Meditations for Layfolks - Pride in Faith

It is the perpetual platitude of the pious that reason puffs up and faith humbles us; and presumably there is something to be said for this. Reason is quite likely to produce in certain minds a perfectly conceited and foolish attitude, as though we were capable of understanding all things. Just because we find that there are certain things that we can understand, we may possibly take it on us to assert that we are only going to accept what we can prove. It is possible that we may take up this dogmatic position, and on the basis of this pure, unprovable prejudice proceed to refuse acceptance of divine revelation. Fortunately man is unable to remain for long obsessed by any such foolishness, but such an attitude is really common in the early stages of human development in the natural sciences. It was the snobbish attitude of the mentally nouveaux riches, the people who had just come into a fortune and pretended to despise others whose wealth was less showy, though much more valuable. But the terrible thing is that reason quite soon finds out, not its wonderful power, but its utter hopelessness when up against the problems of life. It discovers, not how much but how little it knows of the ways of God and man. It is oppressed by its limitations. It finds that the influence of the body upon it is considerable; this delicate instrument, whereby reason had hoped to discover the whole meaning of life, is at the mercy of all the elements. The slightest ache or pain robs reason of its keenness; weariness makes its movements impossible or fantastic; a serious bodily derangement can reduce it to absolute incapacity. Instead of reason being the plummet by which the depth of the universe is to be sounded, reason is discovered to be so faulty as to render any of its soundings suspiciously incorrect.

On the other hand, the whole effect of faith is the exact opposite. So eager are we made by the wonders about God which revelation brings to us, that we are reduced to disregarding the limits of our creaturehood. There is nothing sacred from our touch: the very sanctuary of God is invaded, and we speculate almost irreverently on the doings of God in His heaven. Open any book of theology and you will be amazed at the hardiness of the theologians who seem to dogmatize about all sorts of things of which they are almost quite ignorant. There is nothing that they are not willing to tackle and decide. Every possible point will be settled without any admission or any confession that all the while they are depending upon very slight grounds of argument. All this is not to destroy our confidence in the writings of theologians, but merely to say that the temper of reason and faith is really the very opposite of the popular conception. The effect of reason on anyone who is really intelligent is, by itself, to make one conscious of the little knowledge that the human race has amassed; it is to reduce us to a state of hopelessness: whereas faith is so illuminating that the chief danger is lest we ignore the vast difficulties that there are to be found in life. Place the believer and unbeliever side by side and ask which is the more conscious of the limitations of human endeavour. Ordinarily it is the agnostic who sees the real problems of life: It is not that they are not apparent to us, but faith is so inspiriting that we forget all about them. It is the Christian who is the optimist, the agnostic who is the pessimist.

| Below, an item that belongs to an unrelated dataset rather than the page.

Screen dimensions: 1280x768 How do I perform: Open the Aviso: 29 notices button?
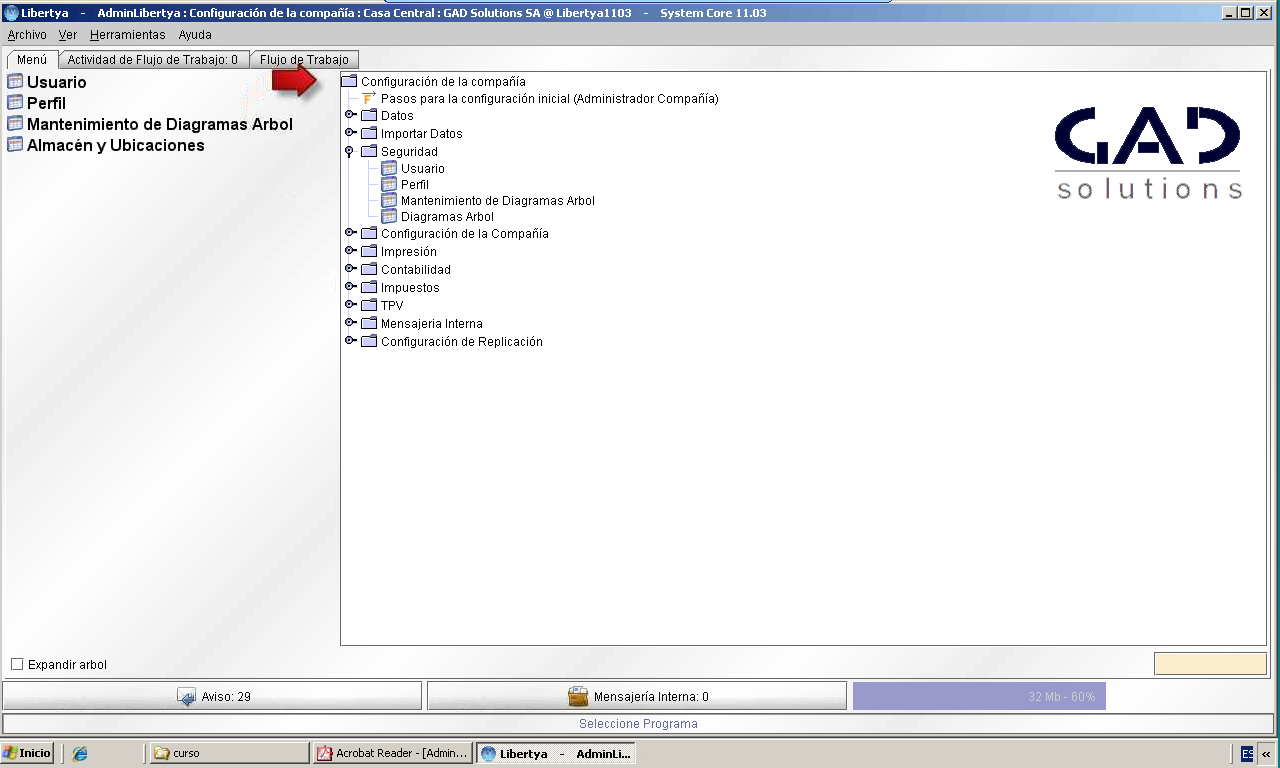(213, 696)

For faith, then, the very infirmities of nature weakness, sleep, weariness, etc. that make reason so aghast, make faith, curiously enough, more active. Every obstacle to faith becomes its defence, and every enemy a new recruit. The physical sciences have given to Catholics a much more splendid vision of faith and God than they had before, enabling them to see the wonders of God in greater profusion. Every advance of the enemy only serves to show how intimate and how natural is the supernatural. An older generation startled us by telling us that all other religions contained in fragments what the Catholic Church held in a complete form, but we found on examination that this was one more reason for acknowledging the truth of revelation. If the Christian faith were really divine, then surely man must feel deeply the needs that it comes to supply, and, in consequence, will feebly and brokenly grope his way towards them. Because I can find every single doctrine of the Church taught by some religion or other, and because I can find them gathered together nowhere else than in her, then surely I am convinced that she has obtained, by the swift light of God, what they painfully and falteringly have partly discovered. Surely, then, this should give me a greater realization of the importance of my soul. It is, indeed, depressing to find that my reason is so at the mercy of the world, yet is it reassuring to find the world in turn at the mercy of my faith. Even the sorrows of existence, the triumph of evil, the apparent impunity that is guaranteed to crime, the early deaths of those that most promise good, find in faith an easy acceptance. We strive for their amelioration, but we are not troubled by their evidence. The despair with which my reason confronts the whole of life is turned into a rapture of entire sympathy with the power, wisdom, and love of God.

- text taken from Meditations for Layfolk by Father Bede Jarrett, O.P.